Interesting analysis piece from the Irish News Political Correspondent, John Manley
Even though the consensus suggests the so-called accommodation was a poor deal for republicans, the level of resistance from within the DUP and broader unionism to what was in the proposals appears to have surprised Mrs Foster and her advisors. Since the talks collapsed, the Fermanagh-South Tyrone MLA has met the DUP’s ruling executive and she says they have backed her leadership. Arguably that confidence is justified – Mrs Foster offset a Sinn Féin surge in last year’s assembly elections with her party’s strongest ever Westminster result.
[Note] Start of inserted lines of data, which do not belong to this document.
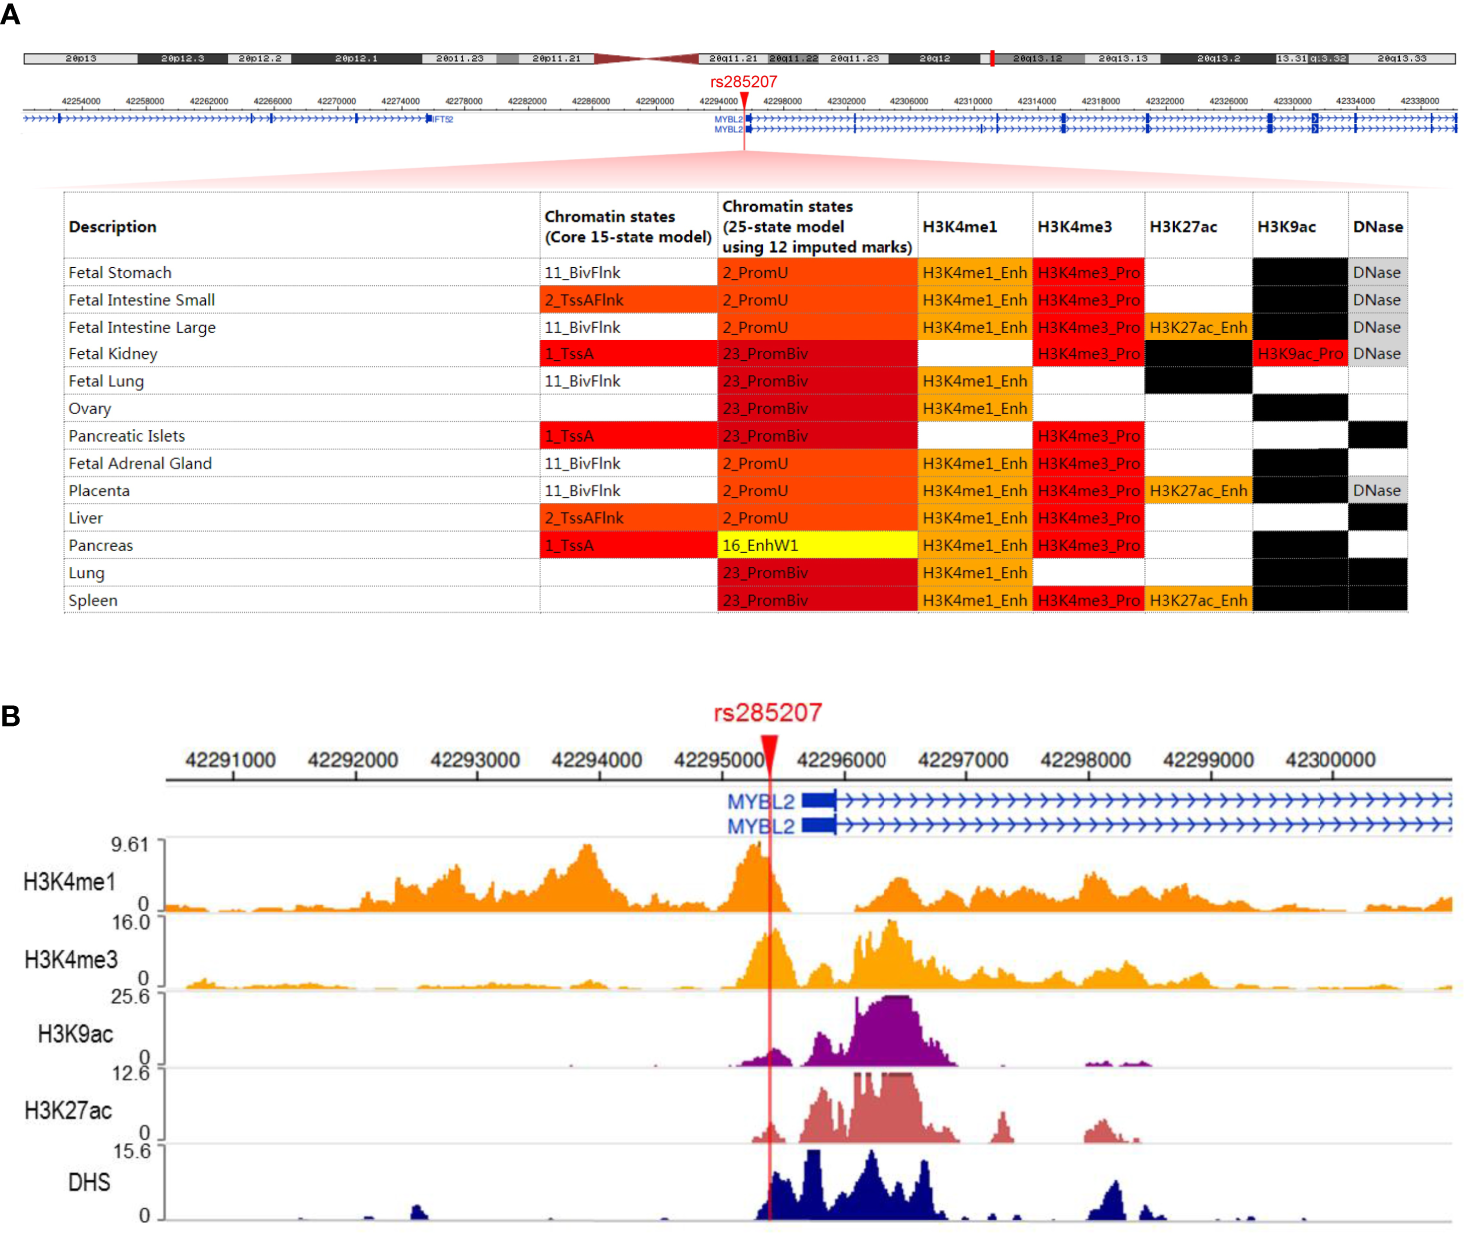
Task: Select the 20p13 band on the chromosome ideogram
Action: point(81,59)
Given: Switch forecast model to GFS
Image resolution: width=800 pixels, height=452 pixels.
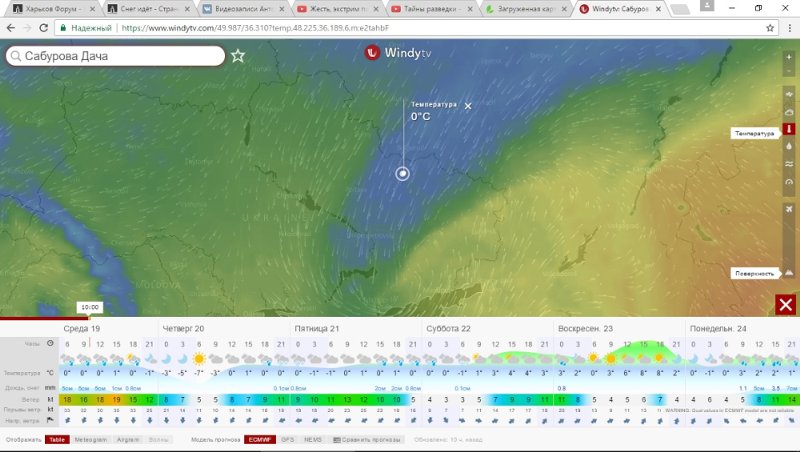Looking at the screenshot, I should pos(287,439).
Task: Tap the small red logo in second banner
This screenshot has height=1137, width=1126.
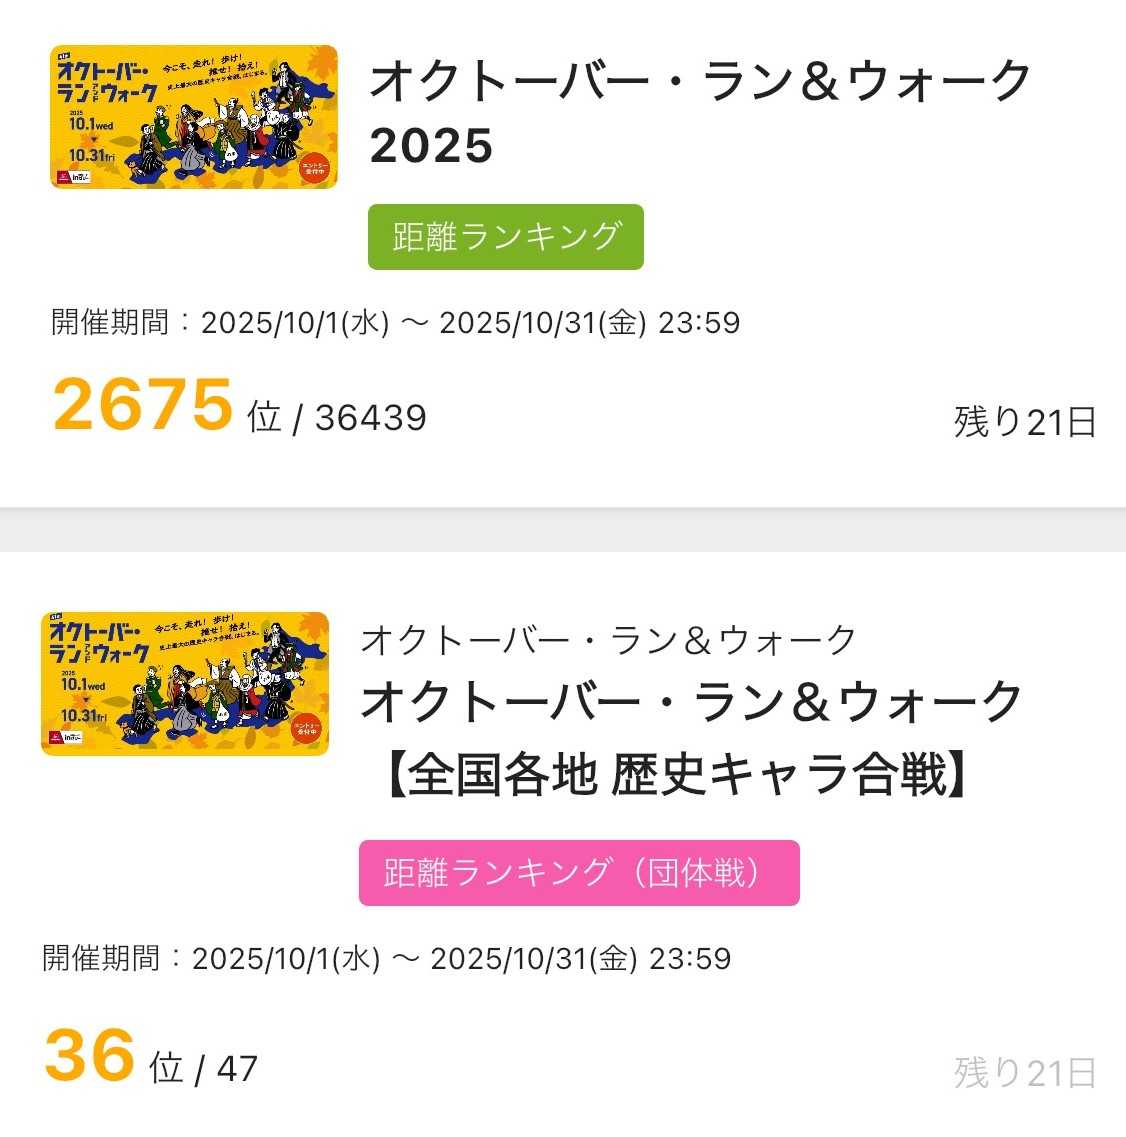Action: coord(55,737)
However, with the return of the executive looking unlikely any time soon, questions are bound to be asked about Mrs Foster’s relevance in her role as a ‘leader without office’.
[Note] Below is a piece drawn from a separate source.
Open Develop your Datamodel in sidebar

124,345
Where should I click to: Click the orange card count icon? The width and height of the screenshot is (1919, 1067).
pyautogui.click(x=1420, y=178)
In December, University of Liverpool academic Jon Tonge characterised the former first minister as having “responsibility without power”, given that her party’s focus was shifting from Stormont to Westminster and that she was increasingly being eclipsed by her deputy Nigel Dodds. That was in the wake of the DUP rejecting a reported deal on the border between the EU and British government.
The author of DUP: From Protest to Power said: “Mrs Foster is in the car but it’s being driven by Nigel Dodds.” If anything, the situation for the DUP leader has only deteriorated since and the low profile Mrs Foster has adopted over the past couple of weeks is likely to become the norm – at least until her much-anticipated appearance at the RHI inquiry.